À force de formalisme et de dogmatisme, nous en étions venus à perdre non seulement le sens, mais aussi la substance de la Parole et des signes. C’est un peu comme si nous roulions à vide avec des formules toutes faites. Il ne s’agit pas de faire ici un plaidoyer pour ramener le monde dans nos églises, ce qui serait bien utopique de toute façon, mais de prendre acte d’une réalité qui nous oblige tous à un dépassement.
Irions-nous jusqu’à dire que le religieux ne fait plus de sens aujourd’hui, comme plusieurs semblent le croire et se plaisent à l’affirmer ? Nous ne pouvons souscrire à une telle attestation. Nous voyons plutôt la fascination qu’exercent certaines religions actuellement et l’intérêt accru pour la spiritualité et même les rituels en général. Se peut-il que la possibilité de faire un choix parmi diverses propositions et l’attrait de la nouveauté soient pour quelque chose dans ces engouements?
Il faut bien le dire, nous étions prisonniers de formules, d’une routine, d’attentes réciproques; nous avancions, tel un train sur ses rails. À cause de la surveillance que nous exercions les uns sur les autres, il se créait une impossibilité d’innover. Le formel et l’institutionnel occupaient une trop grande place, tellement que nous nous mettions à rêver d’un changement d’air dans cet atmosphère figé et, disons-le, devenu irrespirable.
L’Eucharistie pourtant nous rappelait le sens même de la vie chrétienne en Église. N’est-elle pas relation, relation avec Dieu, mais aussi entre les membres d’une communauté, ayant le Christ à sa tête. Peut-être avons-nous trop axé notre vie en Église sur une théologie et des cérémonies qui ne signifient plus rien pour bien des gens?
En écrivant ces mots, nous sommes loin de penser que nous devons jeter tout ce qui a été fait et ce qui existe encore. Simplement, nous suggérons qu’il faudrait accepter de revoir bien des pratiques avec un œil critique et oser d’autres formules.
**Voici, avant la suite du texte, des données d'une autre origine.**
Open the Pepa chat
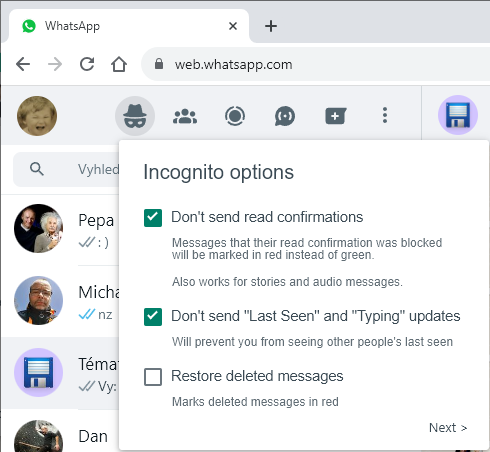This screenshot has height=452, width=490. [x=60, y=229]
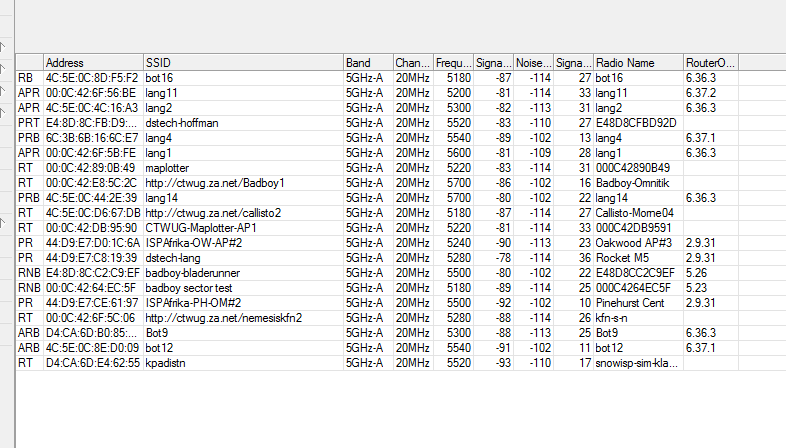The image size is (786, 448).
Task: Click MAC address 4C:5E:0C:8E:D0:09
Action: (91, 348)
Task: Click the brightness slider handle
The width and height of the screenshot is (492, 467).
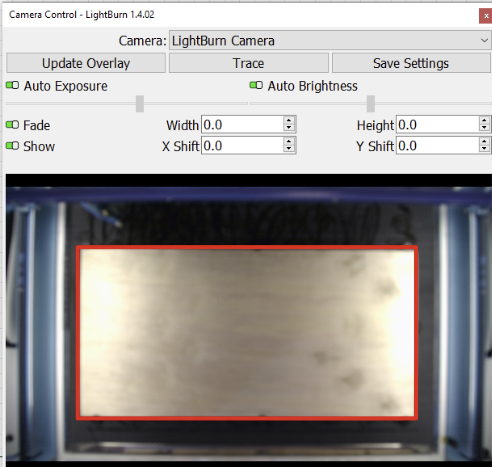Action: click(371, 104)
Autre temps, autre sensibilité, autres mots, autres images, le Mystère étant toujours le même. Nous savons bien que ce Mystère nous dépasse, d’où la nécessité de toujours chercher à mieux le dire, de trouver inlassablement de nouvelles réponses à nos questions, comme la Tradition l’a toujours fait.
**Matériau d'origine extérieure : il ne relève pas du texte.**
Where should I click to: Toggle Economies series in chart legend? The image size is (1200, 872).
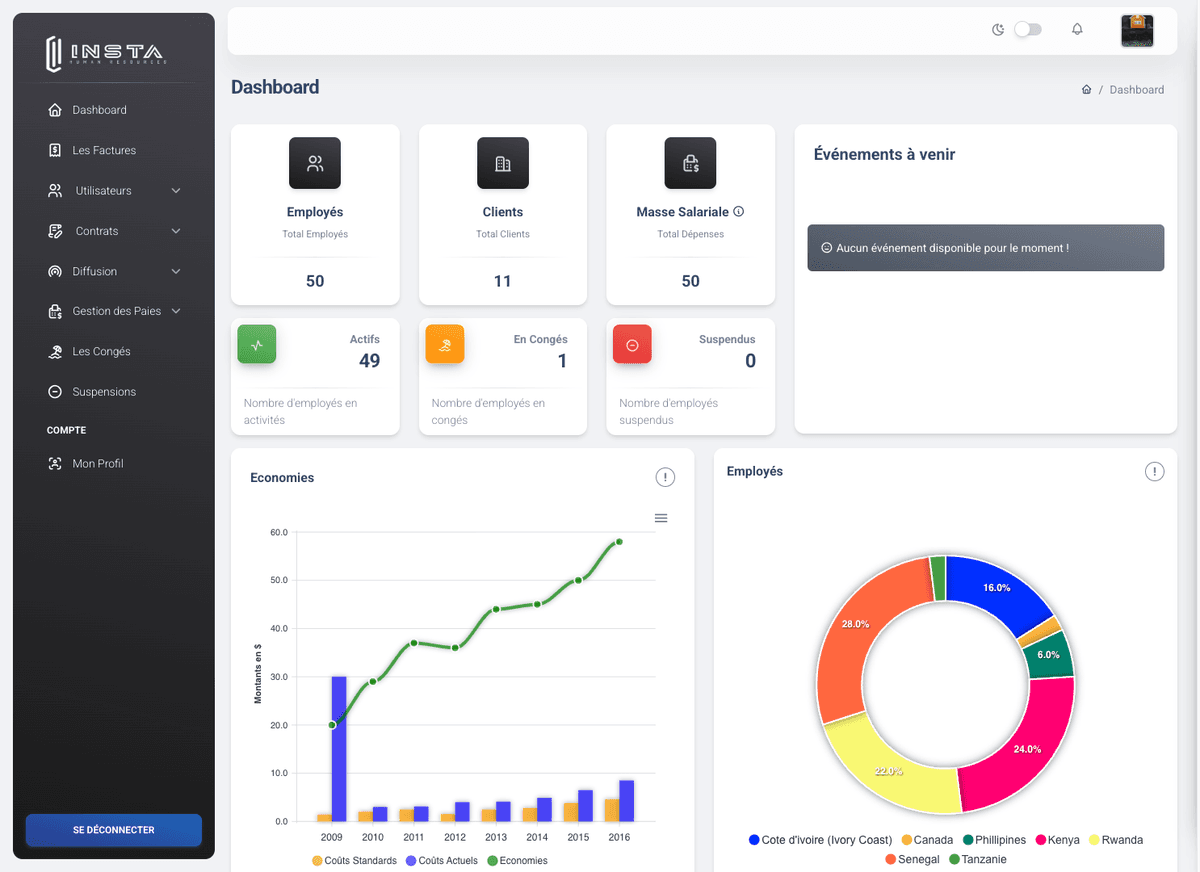pyautogui.click(x=517, y=861)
Il y a dans nos communautés un immense besoin de vie. Ce besoin de vie est notre tourment incessant, mais aussi ce qui nous meut. Nous ne savons pas vraiment quelle forme la vie prendra maintenant. Ne pas tenir compte de cet appel et de ce besoin, que ce soit par paresse ou par peur, ou adopter des mécanismes de fuite, comme par exemple se cramponner à tout prix au passé, ne sert à rien d’autre qu’à augmenter le malaise.
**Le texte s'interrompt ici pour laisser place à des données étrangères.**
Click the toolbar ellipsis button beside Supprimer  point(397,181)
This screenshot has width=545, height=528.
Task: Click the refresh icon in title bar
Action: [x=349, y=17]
Pourtant, une foule de petites choses nourrissent déjà notre espérance et donnent de l’âme aux gestes simples et significatifs que nous inventons, permettant de faire le pont entre le spirituel et le cœur des gens. L’expérience nous montre que souvent les changements se produisent par petites touches, plutôt que dans une spectaculaire métamorphose. Il suffit de faire preuve d’ouverture d’esprit et de cœur. Bien sûr, cela exige beaucoup d’humilité et d’écoute de part et d’autre. Cela implique aussi de nous responsabiliser pour pallier notre manque de savoir en essayant de retrouver les racines de notre foi. En un mot, il nous faut revoir notre lecture des écrits bibliques et de la Tradition. Et sur ce chemin, nous ne pouvons être seuls.
Oui, notre Église a besoin de laisser la liberté de l’Esprit s’exprimer, car à trop vouloir encadrer la vie, soit qu’on la blesse, soit qu’on la brise. Lâcher prise, regarder droit devant soi et non plus en arrière, et avancer d’un pas neuf sur des chemins nouveaux, pourquoi pas?